His writing-without-a-net now regularly appears in the New Yorker and Esquire, which pay him handsomely to write on subjects of his choice. Since he is willingly and affectionately his own main character (question: "When did you become really, really interested in yourself?" Answer: "From the get-go."), Sedaris need only troll for the right subject. External catheters, for example.

For his book signing Tuesday in his Raleigh, Sedaris wore something called a "Stadium Pal," a 34-ounce collection bag that resembles a "deflated rubber chicken." The catheter is delicately designed for the diehard football fan who drinks lot of beer but is too lazy to rise for the bathroom. As always, Sedaris can relate. Once, during a book signing, he found himself having to excuse himself. But look, mom, no interruptions now!

On the road, Sedaris has learned a few other tricks. He will guess your age and is uncannily accurate. He can also spot the doctors in his audience. Something about their stubbly beards and "they have a lot of hair on their hands, for some reason," he says. He loves signings in bookstores and lectures in packed theaters. He loves the sound of his own voice and writing. "I'm such a ham," he says.

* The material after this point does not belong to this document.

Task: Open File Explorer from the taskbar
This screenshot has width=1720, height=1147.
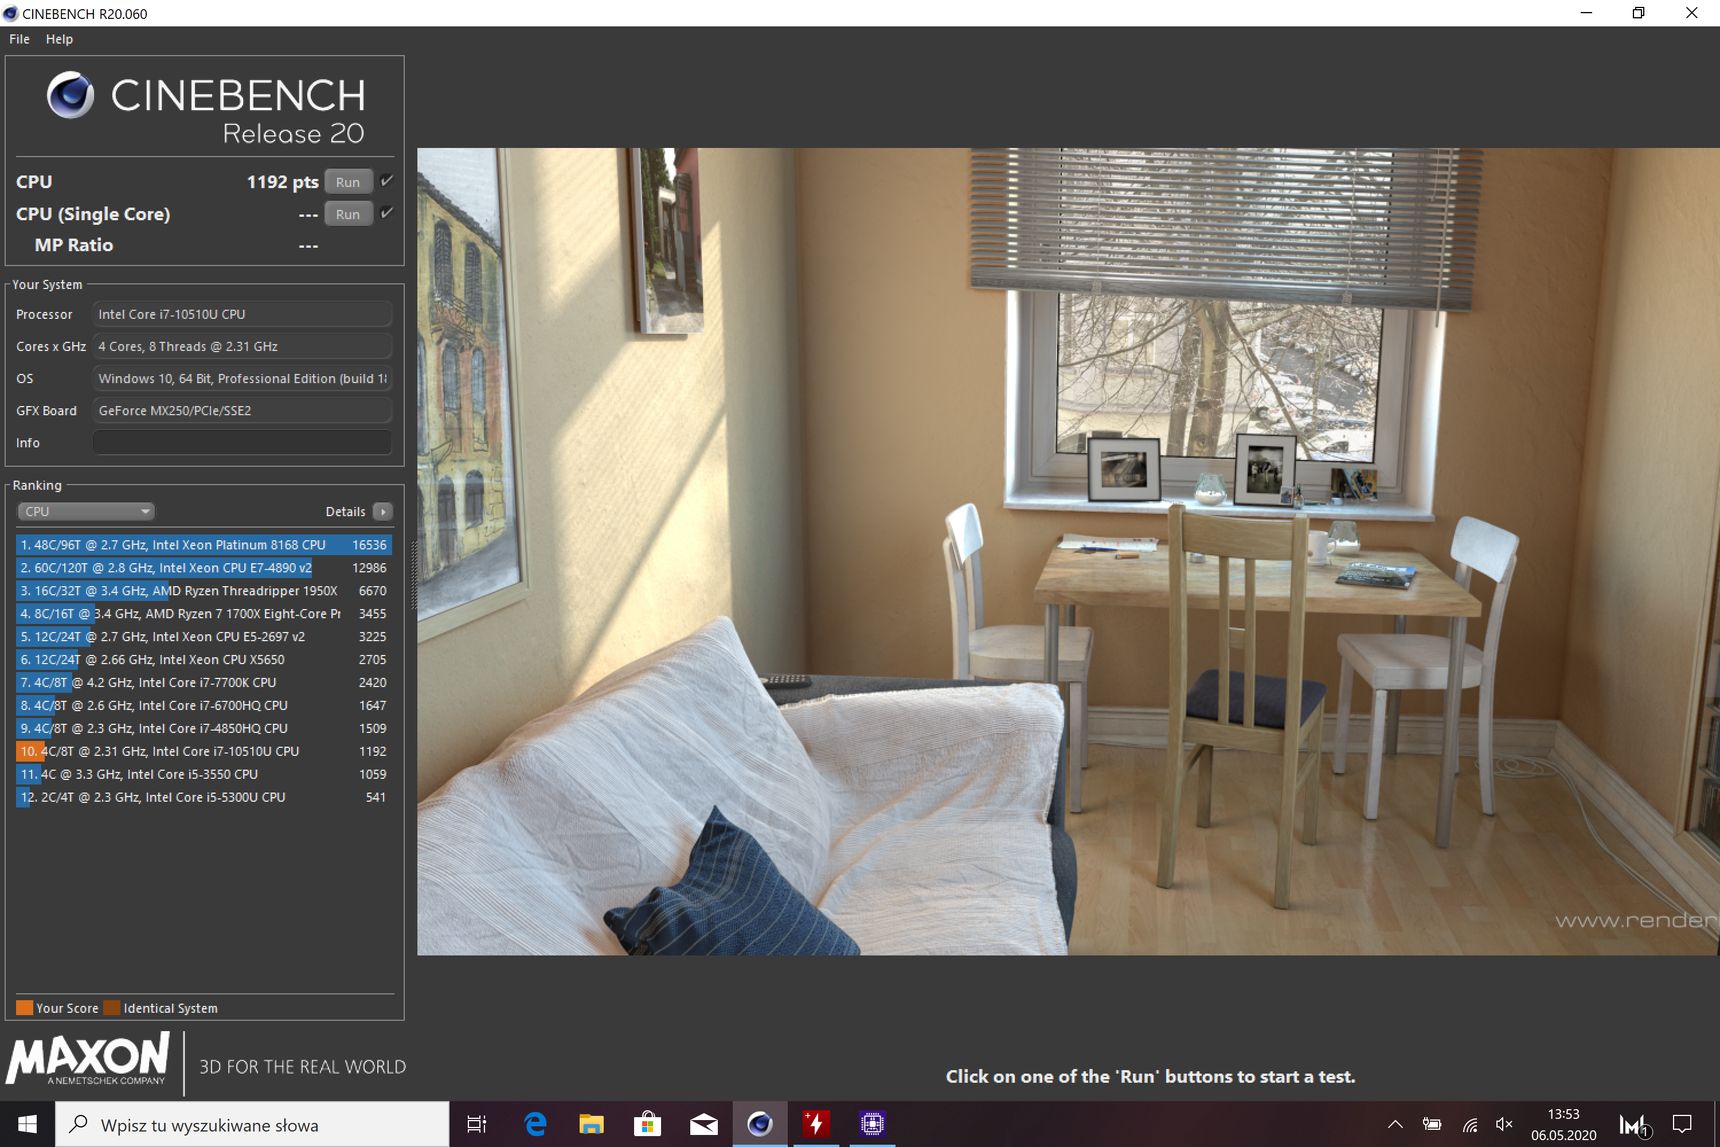Action: (591, 1124)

At lunch before an appearance in Washington, Sedaris orders North Carolina catfish if only for the promised hush puppies. Across a restaurant table, he seems like a cross between Kevin Spacey and Woody Allen. But after a while, he seems just like David Sedaris. His life, as expected, is an open essay. He smokes, despite his mother's lung cancer. He finally went to a dentist after 13 years (he has some condition where his teeth actually move during the night). He never exercises. He never learned to drive. And he watches movies daily (just loved "Dinosaur").

His mind is a weird Rolodex, and under B would be Baltimore.

"Do you know Anne Tyler?" (Which is like asking a New Yorker "Do you know Woody Allen?") No, we don't know know her.

Sedaris loves her stuff, especially "Ladder of Years." He also treasures the work of Flannery O'Connor, who can be his own "moral compass." In her flawed characters, he sees his own flawed character and for a while (maybe a week, an hour) he works to check and balance his stuff. And O'Connor's is real writing, he maintains. Not what he writes. Which is why Sedaris officially lists his occupation as "typist."

"I can't call myself a writer," he says.

All right, all right. But David Sedaris sure types real good.